-- Data supplied follows --

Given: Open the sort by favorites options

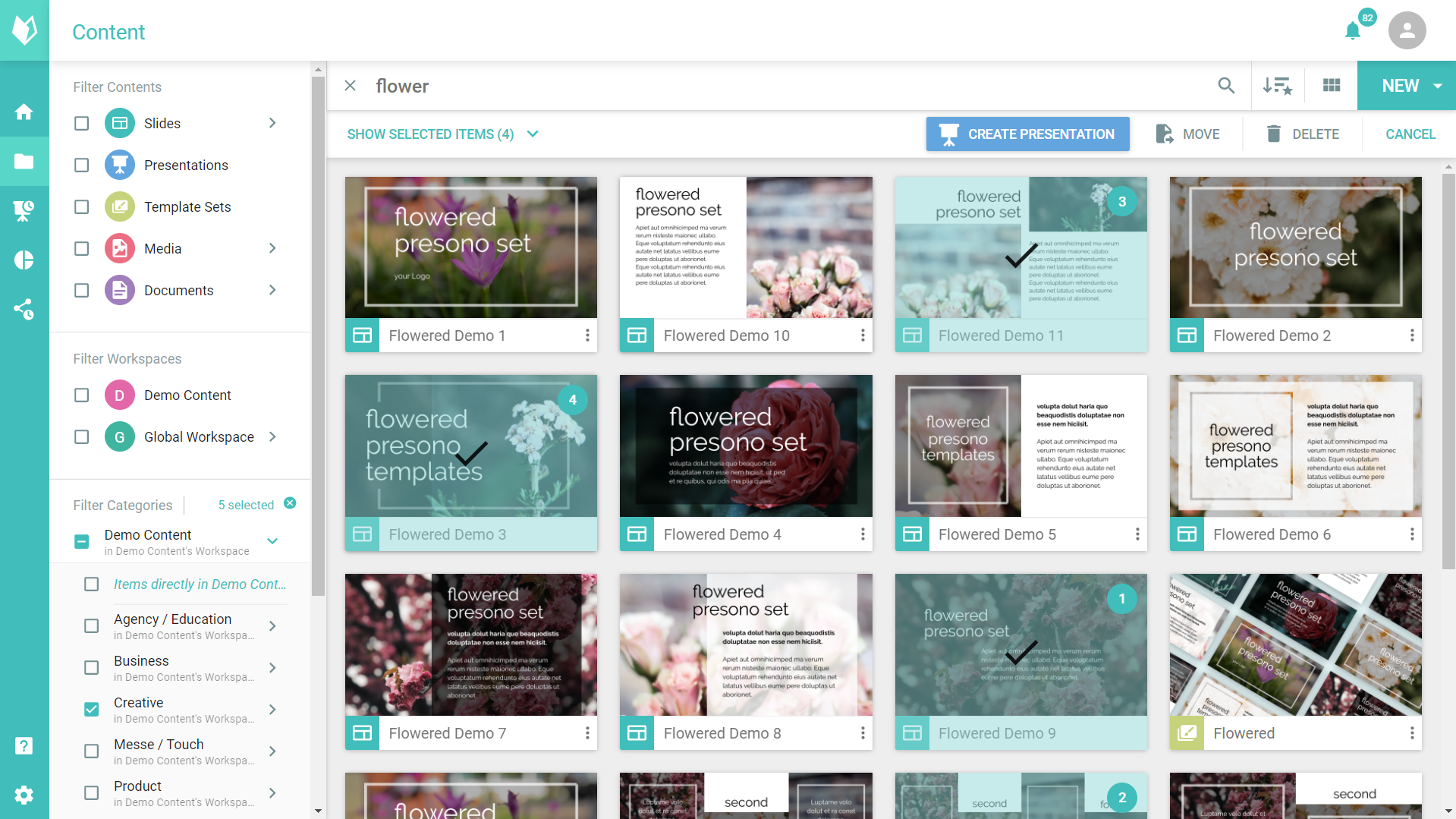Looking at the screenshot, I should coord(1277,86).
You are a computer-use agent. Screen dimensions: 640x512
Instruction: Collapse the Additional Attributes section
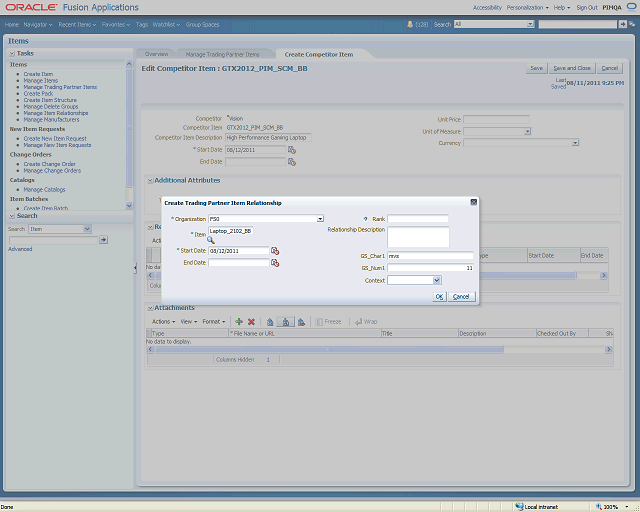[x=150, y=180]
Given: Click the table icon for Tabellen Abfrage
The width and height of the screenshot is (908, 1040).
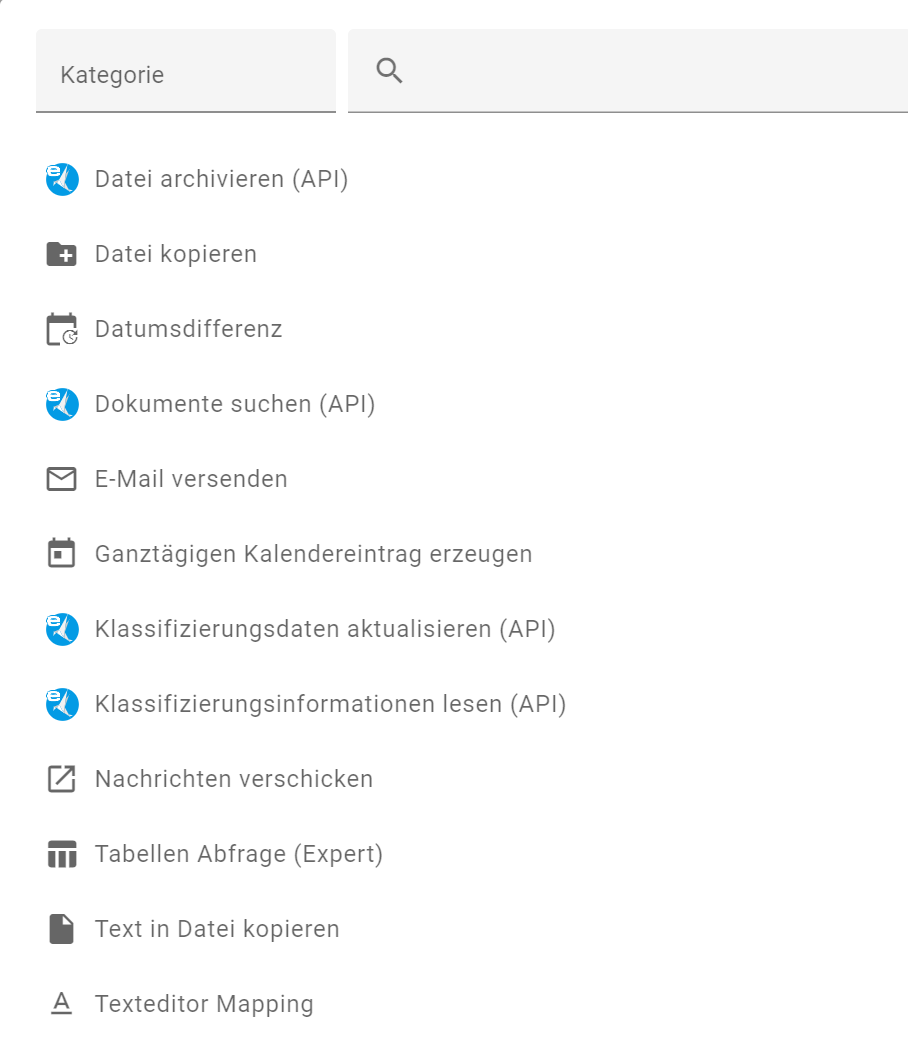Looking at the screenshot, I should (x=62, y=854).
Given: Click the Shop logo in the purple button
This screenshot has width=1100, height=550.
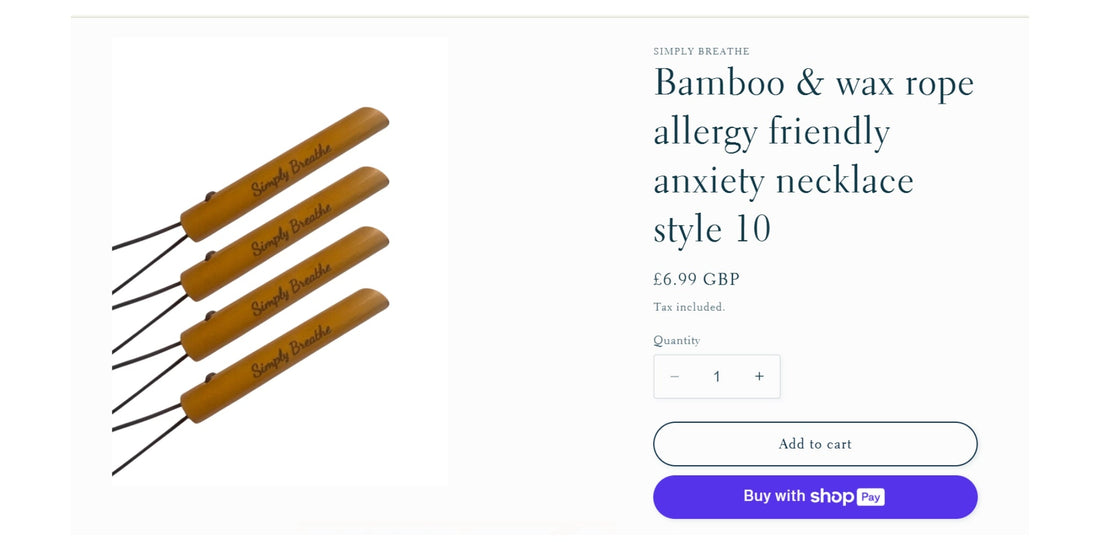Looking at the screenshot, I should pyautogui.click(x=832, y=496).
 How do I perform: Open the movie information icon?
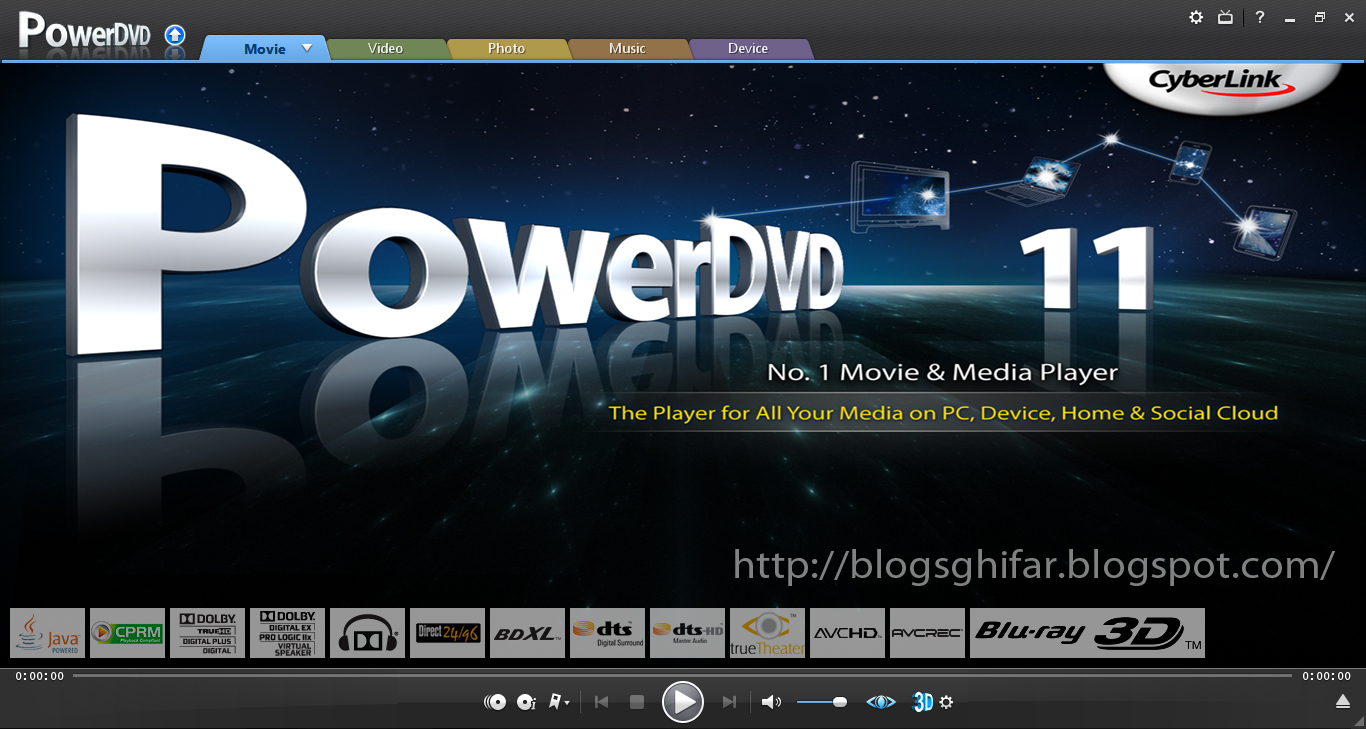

-- Data supplied concluded --

About this task:
Where a line contains "You are a computer-use", begin there and transcribe every line through the last one of the records above, exactly and with no pictures.

Exercise result:
You are a computer-use agent. Screen dimensions: 640x512
Instruction: Collapse the Additional Attributes section
[x=150, y=180]
Given: Click the table icon for Tabellen Abfrage
The width and height of the screenshot is (908, 1040).
Looking at the screenshot, I should (x=62, y=854).
Given: Click the Shop logo in the purple button
This screenshot has width=1100, height=550.
Looking at the screenshot, I should pyautogui.click(x=832, y=496).
 How do I perform: Open the movie information icon?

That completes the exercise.